[Dataset entries]
--- START ---

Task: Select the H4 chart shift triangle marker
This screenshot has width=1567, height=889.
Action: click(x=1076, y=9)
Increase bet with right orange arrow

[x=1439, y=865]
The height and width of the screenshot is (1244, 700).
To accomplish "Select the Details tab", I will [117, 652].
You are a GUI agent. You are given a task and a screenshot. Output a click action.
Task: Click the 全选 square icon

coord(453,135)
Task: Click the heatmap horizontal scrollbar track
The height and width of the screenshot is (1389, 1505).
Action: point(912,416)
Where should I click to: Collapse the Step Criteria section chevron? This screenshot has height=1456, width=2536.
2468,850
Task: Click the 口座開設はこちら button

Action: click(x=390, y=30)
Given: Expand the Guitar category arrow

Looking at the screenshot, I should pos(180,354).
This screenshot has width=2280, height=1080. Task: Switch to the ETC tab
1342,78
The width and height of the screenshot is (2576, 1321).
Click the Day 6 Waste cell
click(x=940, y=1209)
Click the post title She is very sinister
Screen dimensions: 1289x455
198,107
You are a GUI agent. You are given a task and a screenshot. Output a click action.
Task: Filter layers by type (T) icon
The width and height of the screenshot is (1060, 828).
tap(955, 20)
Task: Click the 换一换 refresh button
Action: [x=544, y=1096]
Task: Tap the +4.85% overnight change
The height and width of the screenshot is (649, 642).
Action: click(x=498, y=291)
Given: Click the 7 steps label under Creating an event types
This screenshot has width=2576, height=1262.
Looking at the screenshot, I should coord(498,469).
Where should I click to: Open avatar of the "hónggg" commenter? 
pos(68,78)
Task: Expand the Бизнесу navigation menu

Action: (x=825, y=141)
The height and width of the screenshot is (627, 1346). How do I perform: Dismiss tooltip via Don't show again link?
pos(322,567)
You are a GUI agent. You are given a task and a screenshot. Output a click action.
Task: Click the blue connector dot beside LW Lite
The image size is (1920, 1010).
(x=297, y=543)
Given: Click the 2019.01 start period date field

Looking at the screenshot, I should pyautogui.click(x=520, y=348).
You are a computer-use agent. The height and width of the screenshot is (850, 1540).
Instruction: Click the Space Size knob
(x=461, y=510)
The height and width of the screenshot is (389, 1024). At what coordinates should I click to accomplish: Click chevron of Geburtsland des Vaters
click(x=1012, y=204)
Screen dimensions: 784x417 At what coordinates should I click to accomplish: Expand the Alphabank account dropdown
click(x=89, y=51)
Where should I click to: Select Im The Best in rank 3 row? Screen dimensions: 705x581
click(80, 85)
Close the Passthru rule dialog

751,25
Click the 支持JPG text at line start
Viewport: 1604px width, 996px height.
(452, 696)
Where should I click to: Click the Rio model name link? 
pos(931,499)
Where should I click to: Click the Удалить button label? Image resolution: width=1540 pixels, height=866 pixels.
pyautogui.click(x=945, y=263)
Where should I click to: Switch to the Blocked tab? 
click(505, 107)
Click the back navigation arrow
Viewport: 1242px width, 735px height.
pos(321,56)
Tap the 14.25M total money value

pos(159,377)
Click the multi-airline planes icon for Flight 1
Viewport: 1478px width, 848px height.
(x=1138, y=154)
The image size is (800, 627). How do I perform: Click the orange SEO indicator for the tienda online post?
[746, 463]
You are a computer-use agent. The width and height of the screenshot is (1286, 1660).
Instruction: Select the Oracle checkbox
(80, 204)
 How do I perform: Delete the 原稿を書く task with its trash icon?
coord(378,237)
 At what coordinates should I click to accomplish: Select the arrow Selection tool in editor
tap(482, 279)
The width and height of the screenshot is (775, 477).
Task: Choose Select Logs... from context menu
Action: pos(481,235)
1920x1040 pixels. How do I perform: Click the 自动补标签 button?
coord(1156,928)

--- END ---

_Work to be completed_.
Starting with the first entry and ending with the last, give all of them again unchanged.

_Your solution_.
Task: Select the H4 chart shift triangle marker
This screenshot has width=1567, height=889.
Action: click(x=1076, y=9)
Increase bet with right orange arrow

[x=1439, y=865]
The height and width of the screenshot is (1244, 700).
To accomplish "Select the Details tab", I will [117, 652].
You are a GUI agent. You are given a task and a screenshot. Output a click action.
Task: Click the 全选 square icon

coord(453,135)
Task: Click the heatmap horizontal scrollbar track
The height and width of the screenshot is (1389, 1505).
Action: point(912,416)
Where should I click to: Collapse the Step Criteria section chevron? This screenshot has height=1456, width=2536.
2468,850
Task: Click the 口座開設はこちら button

Action: click(x=390, y=30)
Given: Expand the Guitar category arrow

Looking at the screenshot, I should pos(180,354).
This screenshot has width=2280, height=1080. Task: Switch to the ETC tab
1342,78
The width and height of the screenshot is (2576, 1321).
Click the Day 6 Waste cell
click(x=940, y=1209)
Click the post title She is very sinister
Screen dimensions: 1289x455
198,107
You are a GUI agent. You are given a task and a screenshot. Output a click action.
Task: Filter layers by type (T) icon
The width and height of the screenshot is (1060, 828).
tap(955, 20)
Task: Click the 换一换 refresh button
Action: [x=544, y=1096]
Task: Tap the +4.85% overnight change
The height and width of the screenshot is (649, 642).
Action: click(x=498, y=291)
Given: Click the 7 steps label under Creating an event types
This screenshot has width=2576, height=1262.
Looking at the screenshot, I should coord(498,469).
Where should I click to: Open avatar of the "hónggg" commenter? 
pos(68,78)
Task: Expand the Бизнесу navigation menu

Action: (x=825, y=141)
The height and width of the screenshot is (627, 1346). How do I perform: Dismiss tooltip via Don't show again link?
pos(322,567)
You are a GUI agent. You are given a task and a screenshot. Output a click action.
Task: Click the blue connector dot beside LW Lite
The image size is (1920, 1010).
(x=297, y=543)
Given: Click the 2019.01 start period date field

Looking at the screenshot, I should pyautogui.click(x=520, y=348).
You are a computer-use agent. The height and width of the screenshot is (850, 1540).
Instruction: Click the Space Size knob
(x=461, y=510)
The height and width of the screenshot is (389, 1024). At what coordinates should I click to accomplish: Click chevron of Geburtsland des Vaters
click(x=1012, y=204)
Screen dimensions: 784x417 At what coordinates should I click to accomplish: Expand the Alphabank account dropdown
click(x=89, y=51)
Where should I click to: Select Im The Best in rank 3 row? Screen dimensions: 705x581
click(80, 85)
Close the Passthru rule dialog

751,25
Click the 支持JPG text at line start
Viewport: 1604px width, 996px height.
(452, 696)
Where should I click to: Click the Rio model name link? 
pos(931,499)
Where should I click to: Click the Удалить button label? Image resolution: width=1540 pixels, height=866 pixels.
pyautogui.click(x=945, y=263)
Where should I click to: Switch to the Blocked tab? 
click(505, 107)
Click the back navigation arrow
Viewport: 1242px width, 735px height.
pos(321,56)
Tap the 14.25M total money value

pos(159,377)
Click the multi-airline planes icon for Flight 1
Viewport: 1478px width, 848px height.
(x=1138, y=154)
The image size is (800, 627). How do I perform: Click the orange SEO indicator for the tienda online post?
[746, 463]
You are a computer-use agent. The width and height of the screenshot is (1286, 1660).
Instruction: Select the Oracle checkbox
(80, 204)
 How do I perform: Delete the 原稿を書く task with its trash icon?
coord(378,237)
 At what coordinates should I click to accomplish: Select the arrow Selection tool in editor
tap(482, 279)
The width and height of the screenshot is (775, 477).
Task: Choose Select Logs... from context menu
Action: pos(481,235)
1920x1040 pixels. How do I perform: Click the 自动补标签 button?
coord(1156,928)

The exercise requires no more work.